恋なんて

「おいっ!おいっ!…起きろよ!大道すず!!」

ん?私の名前を呼んでいるのはだれ…?
まだ、記憶が曖昧だ。

「…おいっ!大丈夫か?」

「はっ!…ここどこ?ごめんさいっ!許してください。お願いだから、何もしないで。」

怖い怖い怖いーーーーーーー

「おまえ、何言ってんの。起きろよ!ここは、保健室だぞ。」

えっ!?
いままで、ボヤけていた景色が、鮮明になってきた。

…ほっほけんしつ。かぁー、なーんだ

「おまえ、大丈夫か?ずいぶん、うなされていたようだけど」

「はっ!あっ。…あの、ごめんなさい、王慶くん、ですよねっ」

目の前の人、そう、王慶悠は紛れもなく、私を見ている。

「そう、おれ王慶悠だけど。
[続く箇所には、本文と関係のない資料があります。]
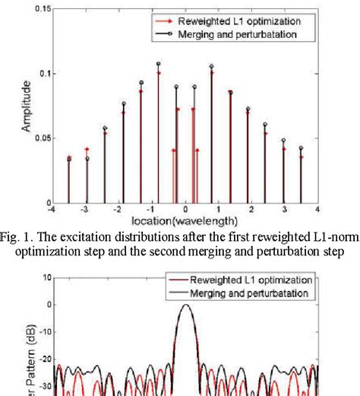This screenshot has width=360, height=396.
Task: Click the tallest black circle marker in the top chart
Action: [x=158, y=65]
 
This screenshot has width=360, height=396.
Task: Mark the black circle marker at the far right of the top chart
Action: [x=301, y=148]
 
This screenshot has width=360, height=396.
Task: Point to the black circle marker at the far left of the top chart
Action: [x=69, y=159]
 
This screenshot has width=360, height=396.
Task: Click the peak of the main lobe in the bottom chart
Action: [x=185, y=305]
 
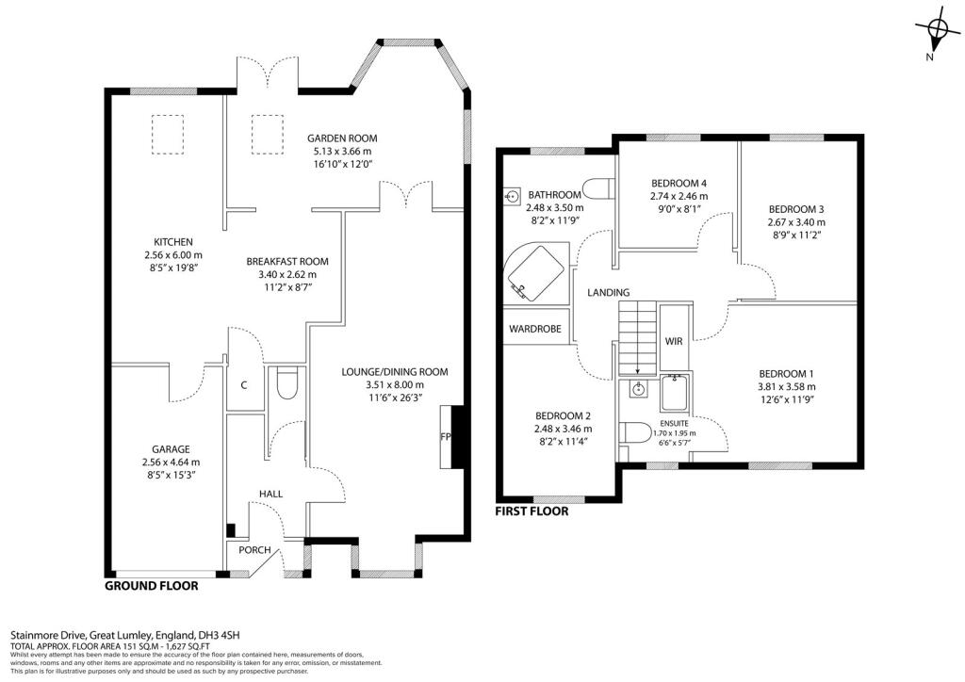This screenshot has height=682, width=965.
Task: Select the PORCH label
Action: point(253,551)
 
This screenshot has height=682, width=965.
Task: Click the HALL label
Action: point(270,494)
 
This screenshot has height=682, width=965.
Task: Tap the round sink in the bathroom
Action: point(513,197)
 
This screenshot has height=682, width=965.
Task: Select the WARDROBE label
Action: point(535,330)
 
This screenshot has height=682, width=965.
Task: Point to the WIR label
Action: point(674,340)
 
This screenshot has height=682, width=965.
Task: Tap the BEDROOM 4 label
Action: point(678,183)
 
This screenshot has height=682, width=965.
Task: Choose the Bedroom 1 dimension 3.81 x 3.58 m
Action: point(786,386)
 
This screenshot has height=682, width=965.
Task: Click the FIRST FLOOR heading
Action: point(532,512)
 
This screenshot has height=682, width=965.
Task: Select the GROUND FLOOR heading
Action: point(151,585)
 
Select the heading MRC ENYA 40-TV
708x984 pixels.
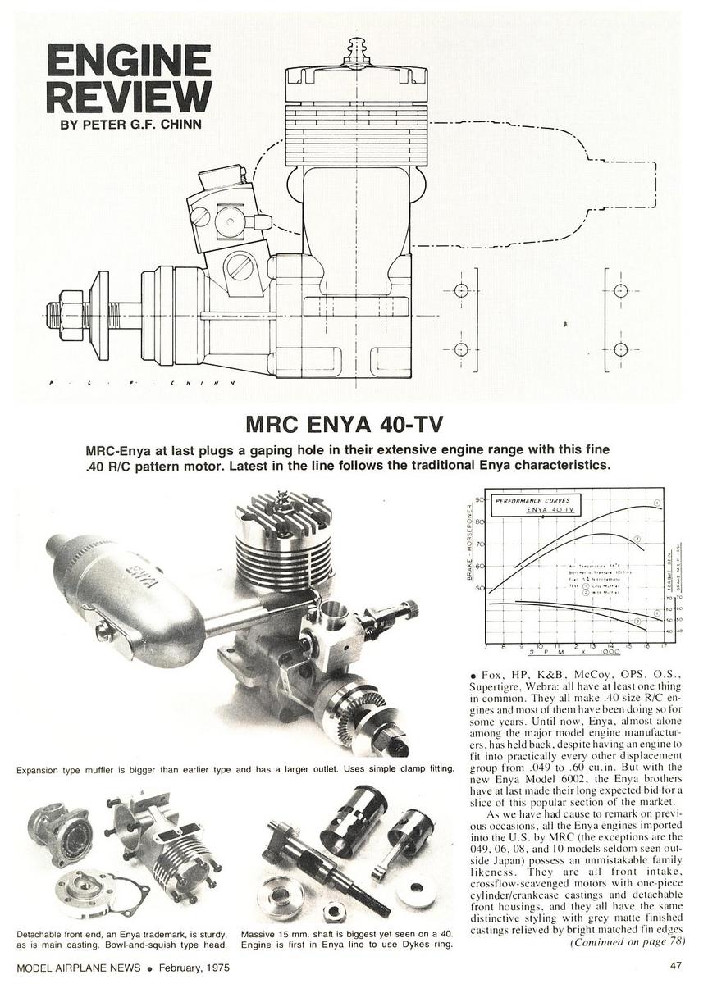click(x=353, y=426)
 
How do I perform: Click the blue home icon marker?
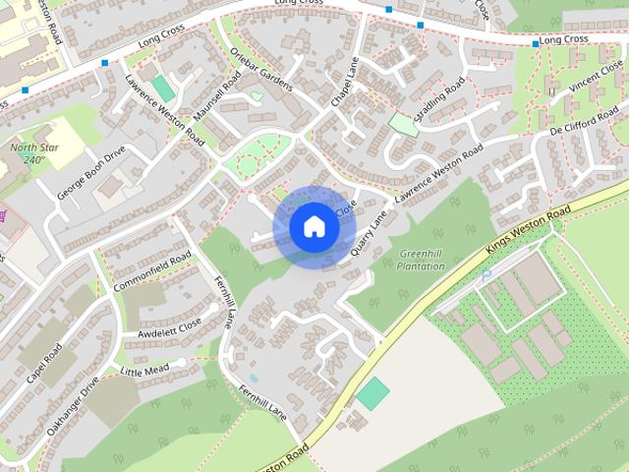pyautogui.click(x=314, y=227)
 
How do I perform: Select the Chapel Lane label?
pyautogui.click(x=341, y=84)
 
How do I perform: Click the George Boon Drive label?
pyautogui.click(x=91, y=173)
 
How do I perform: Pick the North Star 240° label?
pyautogui.click(x=29, y=153)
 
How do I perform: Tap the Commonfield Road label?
pyautogui.click(x=151, y=272)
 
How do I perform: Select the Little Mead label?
pyautogui.click(x=144, y=370)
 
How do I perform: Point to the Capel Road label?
pyautogui.click(x=44, y=364)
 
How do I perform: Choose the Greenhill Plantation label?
pyautogui.click(x=423, y=260)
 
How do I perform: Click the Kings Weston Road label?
pyautogui.click(x=528, y=230)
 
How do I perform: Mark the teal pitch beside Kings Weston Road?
pyautogui.click(x=372, y=395)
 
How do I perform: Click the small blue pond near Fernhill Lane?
pyautogui.click(x=254, y=378)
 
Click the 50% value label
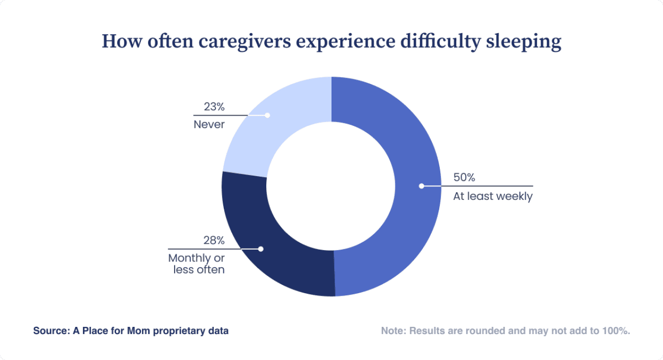coord(464,177)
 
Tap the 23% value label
coord(214,107)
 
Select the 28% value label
coord(214,240)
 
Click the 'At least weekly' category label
coord(493,196)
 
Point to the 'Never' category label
coord(209,124)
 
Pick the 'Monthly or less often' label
coord(196,264)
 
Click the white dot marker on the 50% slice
coord(421,185)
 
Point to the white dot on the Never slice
coord(267,115)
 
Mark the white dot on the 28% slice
coord(261,249)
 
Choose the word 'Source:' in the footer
coord(49,330)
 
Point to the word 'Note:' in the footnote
coord(394,330)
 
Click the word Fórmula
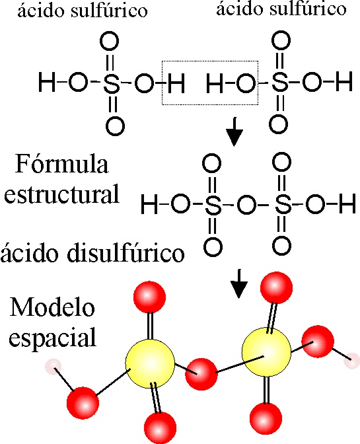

もう、大丈夫なんだろ?」

はぁ、やっぱり王慶悠くんなのかぁー!
イケメンすぎるなぁー、なーんて、馬鹿な私は、イケメンをじーと見てしまった。

「なに??」

はっ!見すぎてた、、、恥ずかしっ

「な、なんでもないし。っていうか、もう、大丈夫なんで、。」

ついつい、心とは反対に、そんなことを口走ってしまう。はぁ、最悪だよ。

「そう、ならいいけど」

王慶悠は、何もいにしていない様子で、保健室を去ろうとする。

あっ!まってよ。
せめて、お礼くらい…

「あっ、あの!まってよ。
………あ、りがと、、、う。」

よかったぁ、お礼くらい常識よねっ。

「悪いけど、別に、助けようとしたわけじゃたいから。あと、勘違いしないでね。」

彼は、冷たい目で、そう呟いた。

なによ?この人、偉そうに…

「はっ?!別に勘違いとか、絶対にないので大丈夫です。それに、余計なお世話でした。私は…なるべく、人と関わりくないんです。この件は、内緒にしておいて、くたさい。」

ふぅ!少し早口だったかなぁ~

彼の整った顔に、一気に眉間のシワがよる。

ひぃーーーーー、怖いですぅ〜!

「…あっそう。」

彼は、興味なさげに、そう呟き、保健室からでていこうとした。

「ねぇ、」

「な、なに、!」

「……」

「……」

なによっ!

「おまえさ、自分を隠してるだろ。」

えっ。


彼は、それだけ残すと静かに部屋からでていったのだった。